There was no coming back for us. No me and him. Some mistakes weren’t meant to be forgiven or forgotten. I would not be that chick who got together with a guy who obviously hurt other people like it was nothing. Levi was no better than Dean.
And Dean…ugh, don’t even get me started on that fuckboy. He needed to get a swift punch in the dick, and then some. Frankly, a dick punch wouldn’t be enough. There was no amount of pain that would ever right the wrongs that one had committed.
Who knew college was as full of drama as high school? Here I used to think that once I started college, the cliques and all the useless shit that made up high school would be a thing of the past. But you know what? People didn’t change, and neither did the way they acted. There would always be dickwads out there; their faces just got a little more handsome with each passing day.
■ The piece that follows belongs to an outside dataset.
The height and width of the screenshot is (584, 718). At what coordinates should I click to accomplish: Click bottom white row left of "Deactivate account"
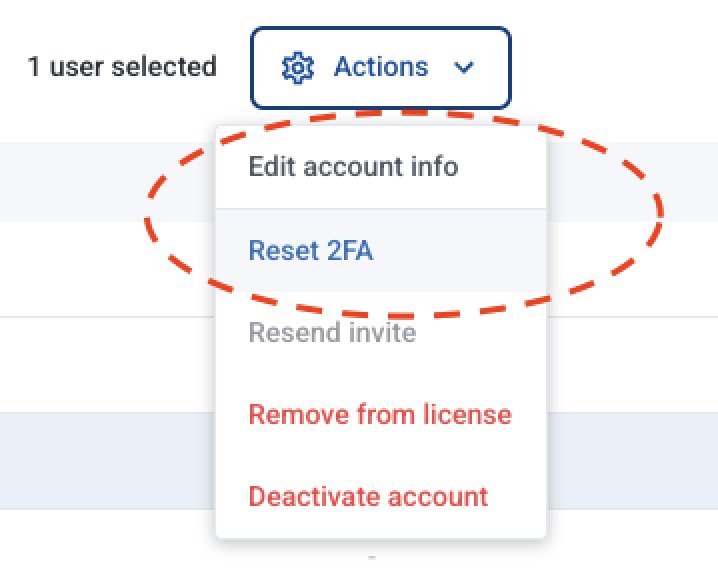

I must’ve eventually dozed off, because the next thing I knew, I heard my door creak open, soft footsteps on the carpet as someone entered my room. “I’m surprised you’re back so early,” my mom’s voice filled the room, causing my aching head to pound even harder. “Do you want some breakfast?”
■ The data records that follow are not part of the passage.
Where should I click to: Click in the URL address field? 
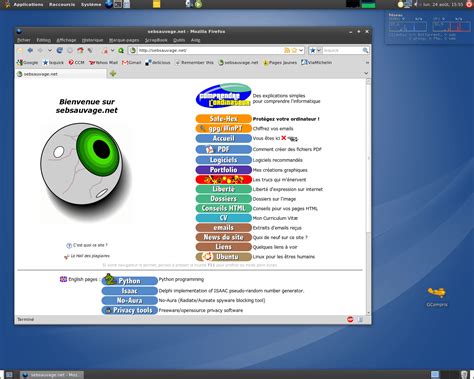tap(210, 50)
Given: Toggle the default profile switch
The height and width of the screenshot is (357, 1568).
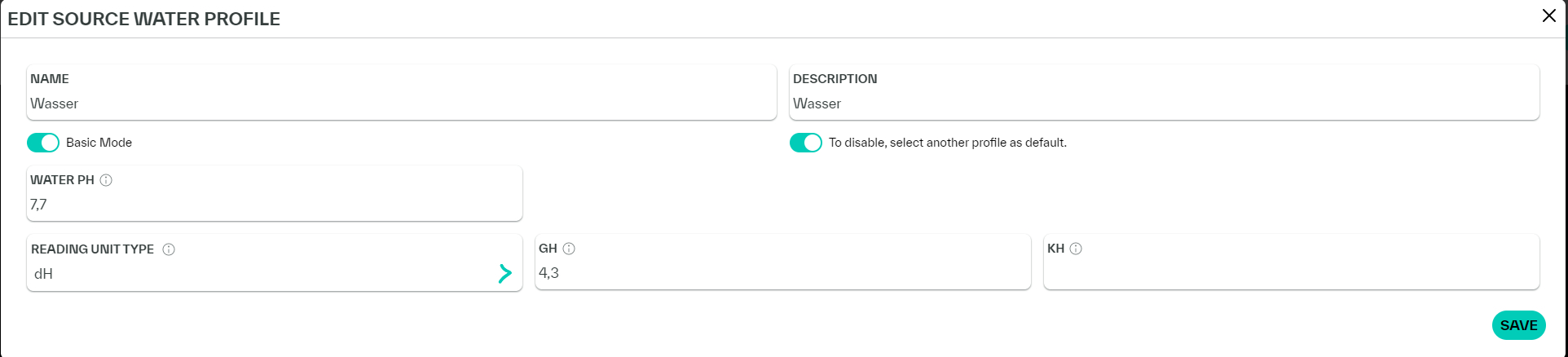Looking at the screenshot, I should 805,143.
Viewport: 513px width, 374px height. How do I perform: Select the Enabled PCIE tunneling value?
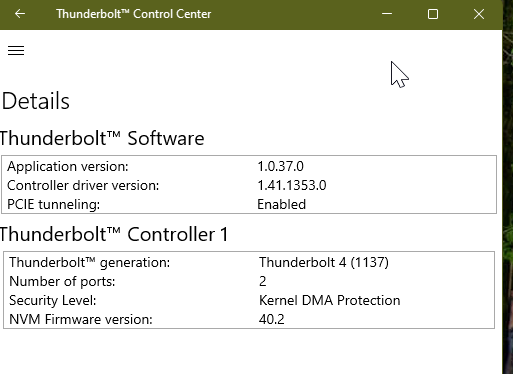281,204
Breakfast? It’d only been a few hours then. Shit, I really needed to close my eyes and go to sleep, get this growing migraine to head for the hills, and cleanse my brain of last night’s events.
“No,” I muttered, not hungry. So unlike me, I knew, but the mere thought of stuffing food down my gullet made me want to puke. Or maybe that was just the stress mixed with the bit of alcohol I’d drank last night. I didn’t even drink that much, I didn’t think.
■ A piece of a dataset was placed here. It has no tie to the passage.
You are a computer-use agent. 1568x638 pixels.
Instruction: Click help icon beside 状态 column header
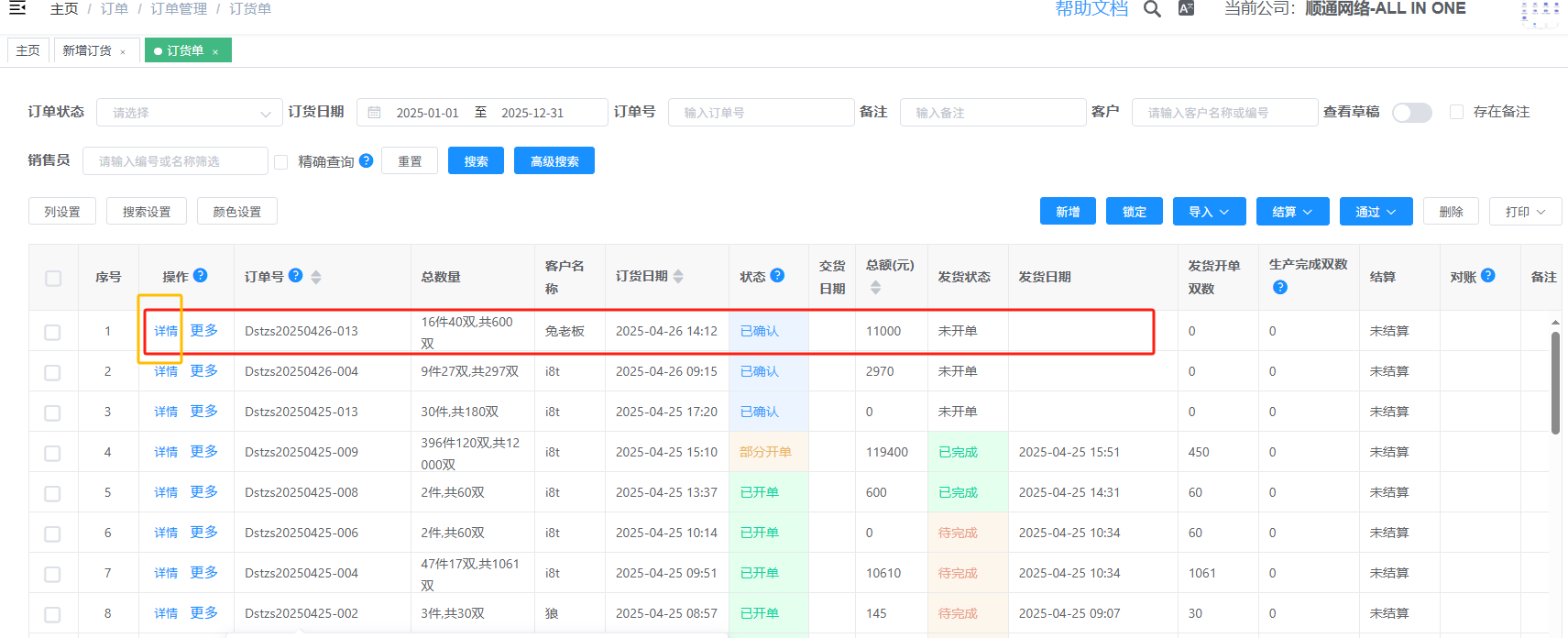pyautogui.click(x=777, y=275)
Then again, clearly I wasn’t the best judge of things, so I supposed you should take that with a grain of salt.
“Okay,” Mom spoke, sounding as if she didn’t really believe me. “Well, if you change your mind, just let me or your father know, okay?”
Though she couldn’t see me, because I was still under the covers and refused to leave them, I rolled my eyes. I knew my way around the kitchen. I might not be a chef, I might barely know how to boil water, but hey, if I was that hungry, I’d find something. I didn’t need their help. The one thing I wanted right now was to be alone—was that too much to ask?
My mom didn’t ask about last night, thank God. She didn’t linger to ask about Ash, either. My mom knew better. She simply left my room, gently closing the door behind her. Once she was gone, I let out a sigh.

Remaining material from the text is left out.